Vitello Tonnato with Sprats
Main Dishes • Author's
Description
This recipe was shared with us by John Smith, the chef of a popular American restaurant. It's a great idea to add some sprats to the classic Italian appetizer with a tuna-based sauce. They won't dominate the flavor since they are similar to tuna, but the unmistakable familiarity of sprats will create a sense of magic for the Russian palate: on a subconscious level, diners will feel something dear in the dish.
Ingredients
- Veal Fillet 10 oz
- Canned tuna in its own juice 10 oz
- Mayonnaise 5 oz
- Sprats 5 oz
- Capers 0 oz
- Olive Oil to taste
- Salt to taste
- Ground Black Pepper to taste
Step-by-Step Guide
Step 1
Slice the veal into 2–3 millimeter thick pieces, add garlic and rosemary to the oil, and sauté the meat until it reaches medium well.
Step 2
Combine the tuna, sprats, homemade mayonnaise, capers, olive oil, salt, and pepper, and blend until smooth.

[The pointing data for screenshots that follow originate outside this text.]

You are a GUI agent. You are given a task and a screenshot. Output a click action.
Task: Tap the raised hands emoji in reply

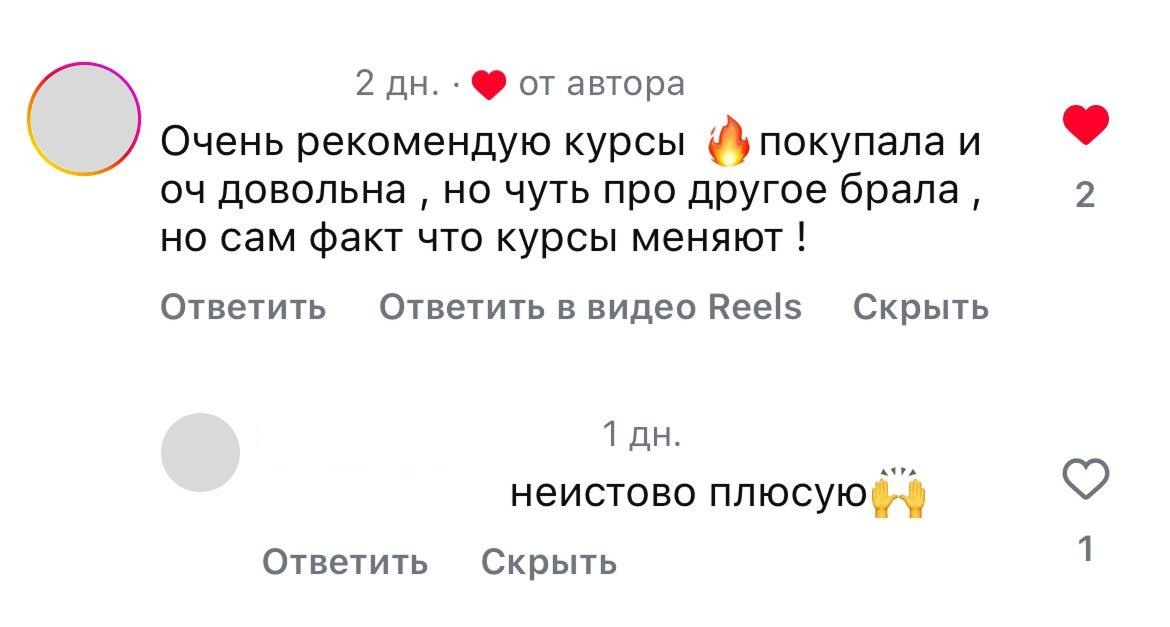tap(899, 492)
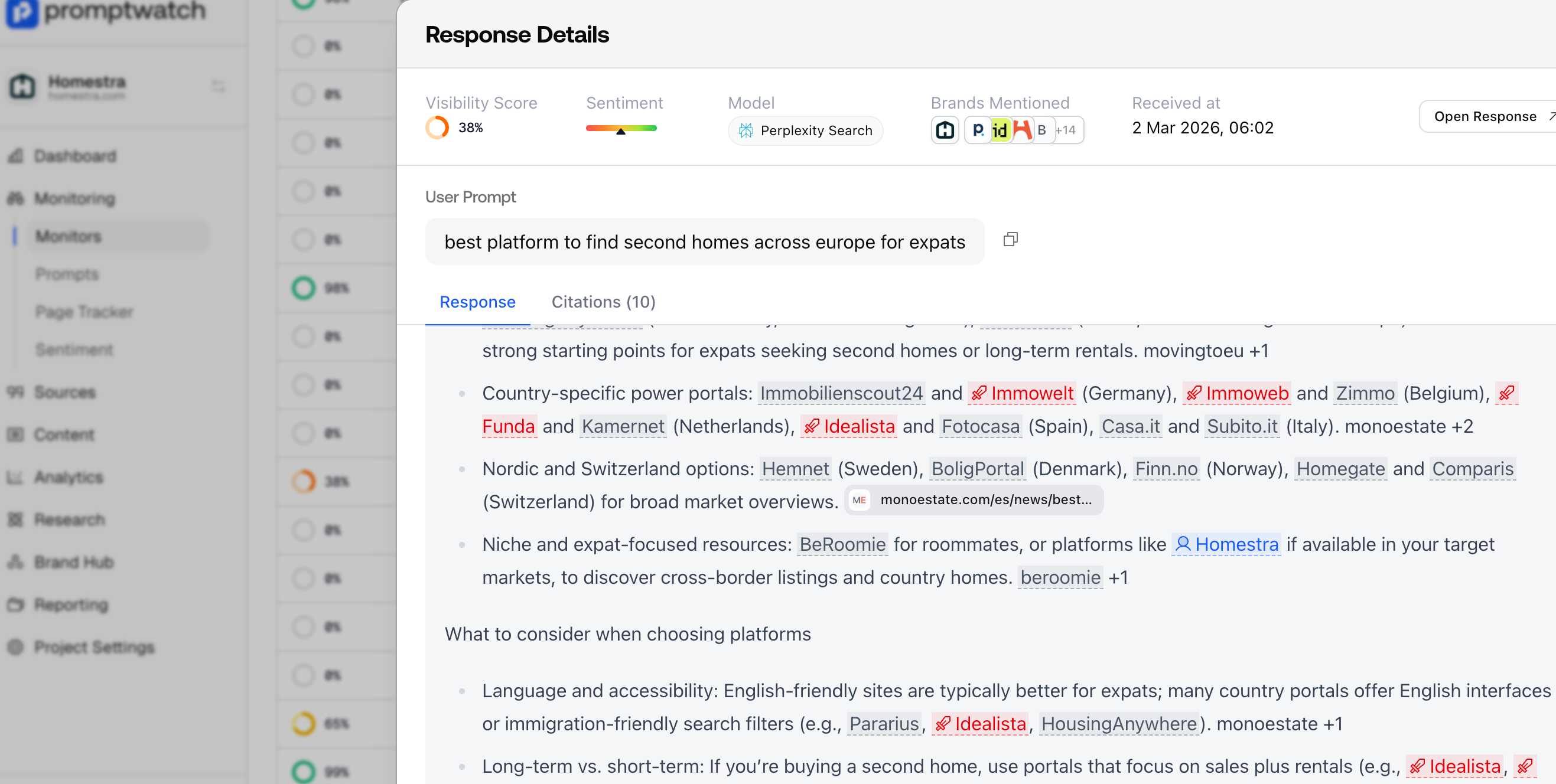Click the Open Response button
Viewport: 1556px width, 784px height.
click(1487, 116)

The dressing should have a creamy consistency; if the tuna is not juicy enough, you can add a little filtered water.
Step 3
Arrange the meat on a plate, similar to carpaccio, then generously drizzle with sauce, a bit of olive oil, and a touch of freshly ground pepper. On top, add the garlic and rosemary that were used to sauté the meat.